Tuesday 29 October 2013

MORE FROM PORTUGAL

With thanks to those in Portugal who also follow the Madeleine Case.

Investigation. In view of the existence of new evidence, within days it will be decided who will investigate the disappearance of the English child. Portuguese police deny pressures and say, that despite the “close relationship”, they will run a parallel investigation to the Scotland Yard

by Alfredo Teixeira

The Judiciary Police (PJ) reopened the investigation concerning the disappearance of Madeleine McCann and they warrant that this time the parents of the girl who disappeared in Praia da Luz, Algarve, days before her fourth birthday, on May 3, 2007, are not suspects. To the DN the Portuguese police disclosed that there are “new evidence” about what has happened to the child while she slept together with her two twin siblings, in the apartment at the tourist resort. They do not disclose the existence of suspects and only reveal that internally, in the coming days, a team will be created to resume the investigation.

When, last week, on the 17th, the PJ hierarchy met with the Scotland Yard assistant commissioner Mark Rowley and DCI Andy Redwood, who heads the approximately 37 agents working in the British investigation, the decision to request the reopening of the investigation to the Public Ministry (MP) was communicated.

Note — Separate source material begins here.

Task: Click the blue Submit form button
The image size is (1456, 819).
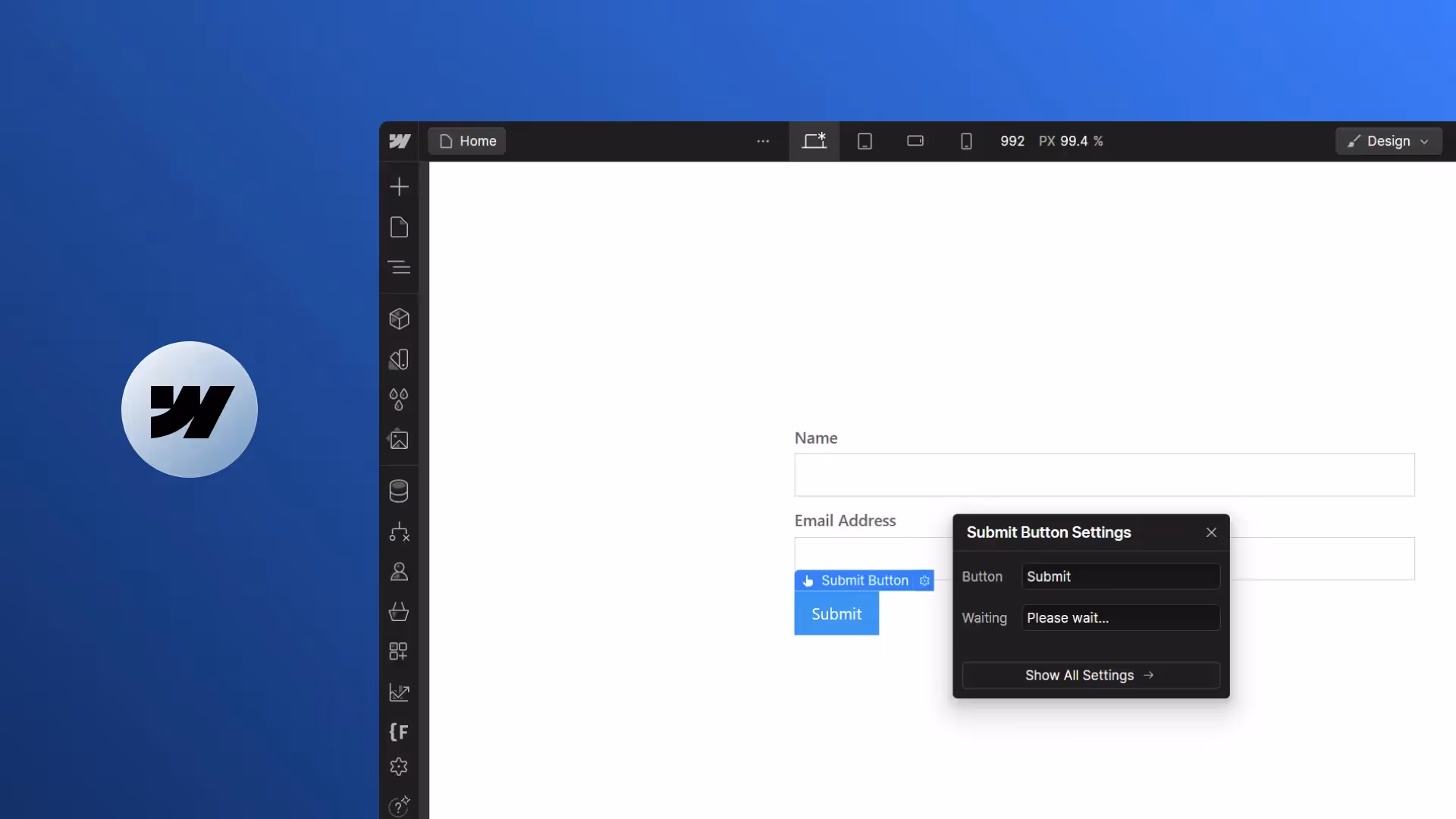Action: [836, 614]
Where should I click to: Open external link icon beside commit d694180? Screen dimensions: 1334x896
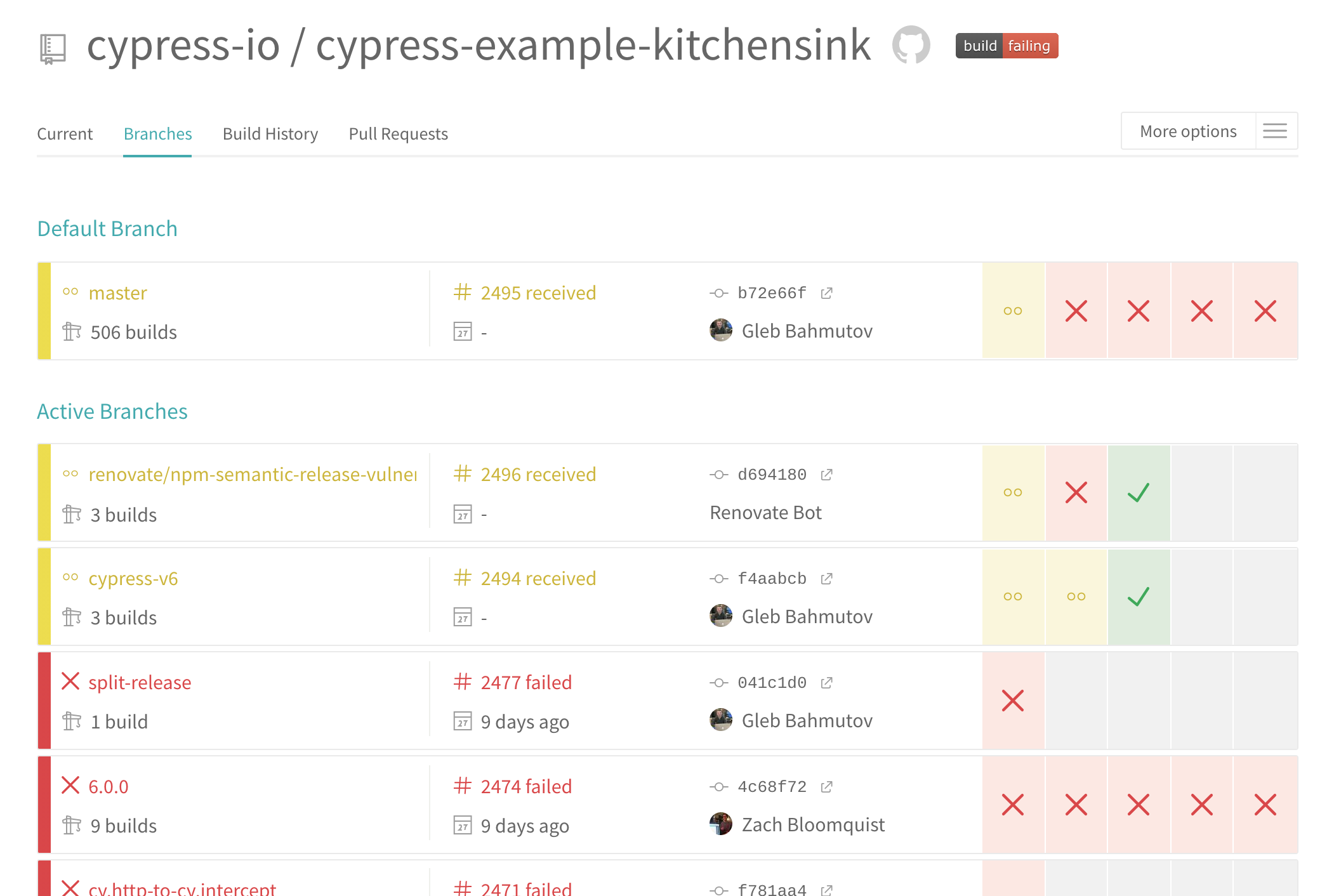click(x=826, y=475)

The Portuguese police denies any pressure from the English, stressing that they did not cooperate directly with the Scotland Yard investigation. However, information gathered by the English police, mainly related to the past of some people that were referenced in the case files, would have complemented the analysis by the investigation team in Portugal.

“There were elements gathered that have to do with events before the disappearance of the child and others after. Relating them with those contained in the process already archived have raised a more than reasonable doubt about what happened to the child,” said a source close to the investigation to the DN, adding that a in meeting with Gerry and Kate McCann, and the lawyers of the couple, the PJ asked “absolute silence” about the investigation.

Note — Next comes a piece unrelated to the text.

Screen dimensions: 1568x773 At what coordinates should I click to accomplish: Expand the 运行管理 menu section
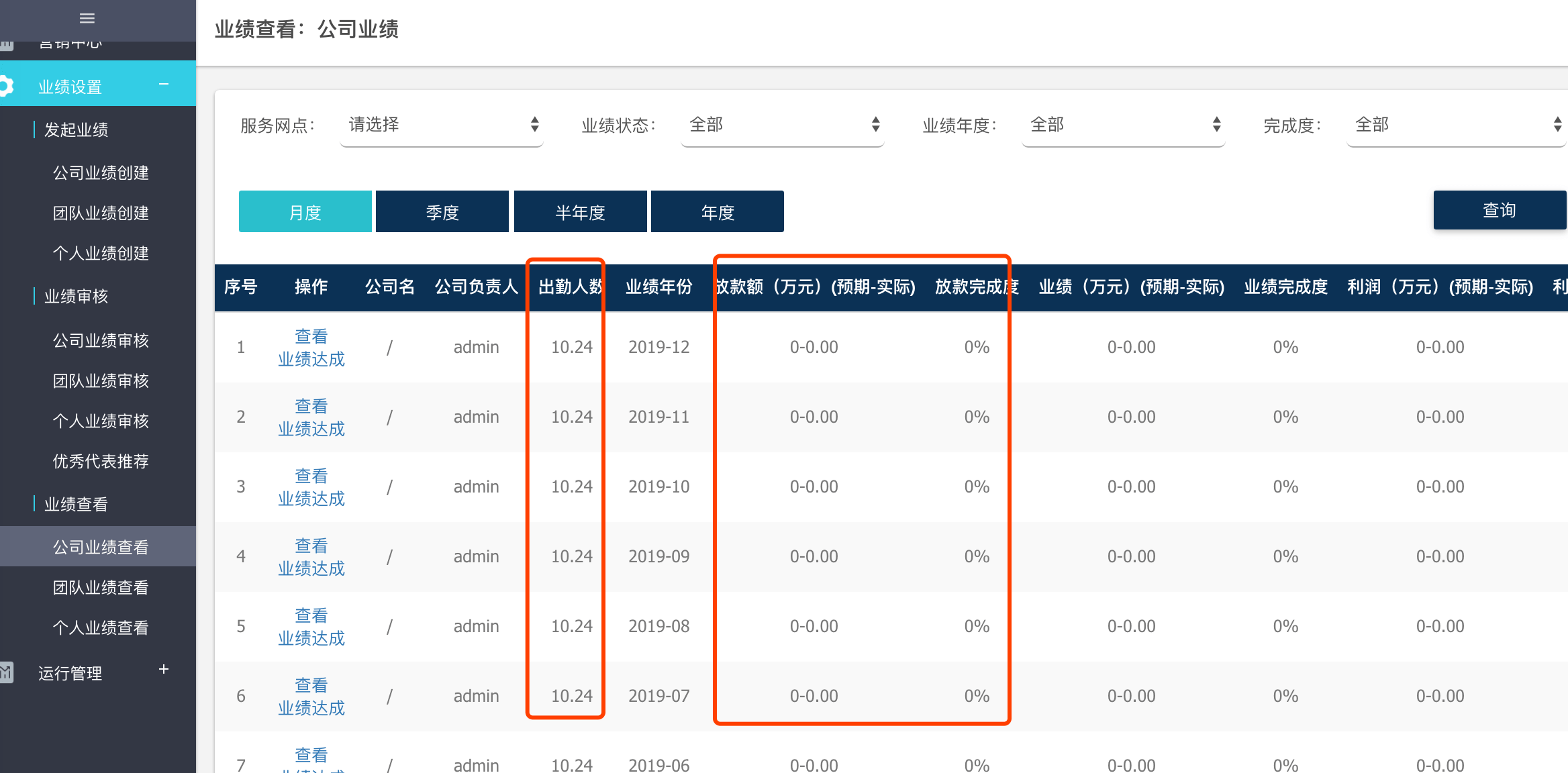tap(164, 669)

At the headquarters of the London Metropolitan Police who have been working on the case for over a year [sic, for over two years], Scotland Yard said to have found new relevant information, based on the forty thousand documents and clues collected by the police forces from Portugal, UK and eight different companies of private detective and just a few days ago they showed e-fits of a suspect.

A source of the PJ that hasn't, however, worked for this process, does not set aside the divulgation of images of the same kind if appropriate. It acknowledges, however, the important of the work done by the Regional Section of Criminal Investigation and Prevention of the PJ from Porto, led by the coordinator Helena Monteiro. Notwithstanding the formal archival of the investigation, that team was on the field since March last year, searching for leads to follow and in order to fill any eventual gaps in the initial investigations.

That reanalysis task has “helped identify new evidence, which by imposing further investigation, meet the requirements set by article 279º no 1 of the Code of Criminal Procedure for the reopening of the investigation.” said the PJ in a statement. “Similarly to what happens in all the cases of missing children, notwithstanding the formal archival of the investigation concerning her disappearance, and as was always publicly stated, the Judiciary Police continued to be attentive to any and all information likely to enable the understanding of the whereabouts of the minor Madeleine McCann, the circumstances in which her disappearance occurred and the identity of its author(s),” the PJ clarified. 

Also yesterday, a note from the Attorney General's Office (PGR) said that the Public Ministry (MP) decided to reopen the investigation. It was on July 21, 2008 that the PGR announced the archival of the process concerning the disappearance of Madeleine McCann and removed the status of arguidos from the parents of the English minor and Robert Murat, with the proviso that they could reopen the process at any time if “new elements of evidence” surfaced, evidence which they now claim to exist as the result of the identification of witnesses who were never heard.

Experience in missing people cases

With the investigation archived since July 2008, it was the National Direction of the PJ who, in March 2011 [sic, 2012], assigned to a team of investigators from the North Directorship the task to re-analyse the whole wide range of information in the process, with the objective of identifying information whose further understanding could be revealed useful and possible. Leading the group of four inspectors was the coordinator Helena Monteiro, with experience in missing people cases, namely the young lady from Lamego, Carina Ferreira, whose body was found after a month of searches at the bottom of a ravine near a motorway. Helena Monteiro has worked, among other areas of investigation, in the fight against violent criminality.